Data excerpts
———

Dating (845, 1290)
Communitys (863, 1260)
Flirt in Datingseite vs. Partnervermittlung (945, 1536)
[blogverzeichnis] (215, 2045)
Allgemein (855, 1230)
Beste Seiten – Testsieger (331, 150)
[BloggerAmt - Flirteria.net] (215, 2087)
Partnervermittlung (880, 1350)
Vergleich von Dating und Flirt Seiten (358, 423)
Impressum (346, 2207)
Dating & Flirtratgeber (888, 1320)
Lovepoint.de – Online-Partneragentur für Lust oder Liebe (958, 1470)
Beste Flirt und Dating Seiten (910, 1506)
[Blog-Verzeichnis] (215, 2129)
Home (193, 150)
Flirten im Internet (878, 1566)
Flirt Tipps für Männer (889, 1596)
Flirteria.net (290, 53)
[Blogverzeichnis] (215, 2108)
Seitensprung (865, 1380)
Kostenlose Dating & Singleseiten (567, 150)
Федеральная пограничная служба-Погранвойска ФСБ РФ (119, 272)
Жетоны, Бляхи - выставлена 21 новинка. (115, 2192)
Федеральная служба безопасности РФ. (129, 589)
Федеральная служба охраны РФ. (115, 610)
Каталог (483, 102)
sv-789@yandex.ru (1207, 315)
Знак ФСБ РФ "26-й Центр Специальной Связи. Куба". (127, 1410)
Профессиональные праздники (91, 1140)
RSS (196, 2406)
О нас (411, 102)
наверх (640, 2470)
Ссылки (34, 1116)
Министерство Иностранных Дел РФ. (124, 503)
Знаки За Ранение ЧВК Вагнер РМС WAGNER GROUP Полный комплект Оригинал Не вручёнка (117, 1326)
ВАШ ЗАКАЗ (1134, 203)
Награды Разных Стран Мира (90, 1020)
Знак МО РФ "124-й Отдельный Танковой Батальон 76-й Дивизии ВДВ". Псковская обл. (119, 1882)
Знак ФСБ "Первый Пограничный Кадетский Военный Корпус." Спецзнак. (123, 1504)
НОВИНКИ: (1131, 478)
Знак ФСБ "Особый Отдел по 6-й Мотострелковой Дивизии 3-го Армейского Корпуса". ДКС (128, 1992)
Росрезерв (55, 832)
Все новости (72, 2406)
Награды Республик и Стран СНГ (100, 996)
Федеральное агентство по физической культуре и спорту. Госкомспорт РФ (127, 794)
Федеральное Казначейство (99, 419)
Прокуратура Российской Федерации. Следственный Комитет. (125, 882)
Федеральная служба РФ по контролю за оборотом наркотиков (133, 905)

———

__ABOUT THIS TASK__:
In the records above, find the line with "Награды Разных Стран Мира (90, 1020)"; write out exactly that line and each one after it, stopping after the line with "Награды Республик и Стран СНГ (100, 996)".

__TASK RESULT__:
Награды Разных Стран Мира (90, 1020)
Знак МО РФ "124-й Отдельный Танковой Батальон 76-й Дивизии ВДВ". Псковская обл. (119, 1882)
Знак ФСБ "Первый Пограничный Кадетский Военный Корпус." Спецзнак. (123, 1504)
НОВИНКИ: (1131, 478)
Знак ФСБ "Особый Отдел по 6-й Мотострелковой Дивизии 3-го Армейского Корпуса". ДКС (128, 1992)
Росрезерв (55, 832)
Все новости (72, 2406)
Награды Республик и Стран СНГ (100, 996)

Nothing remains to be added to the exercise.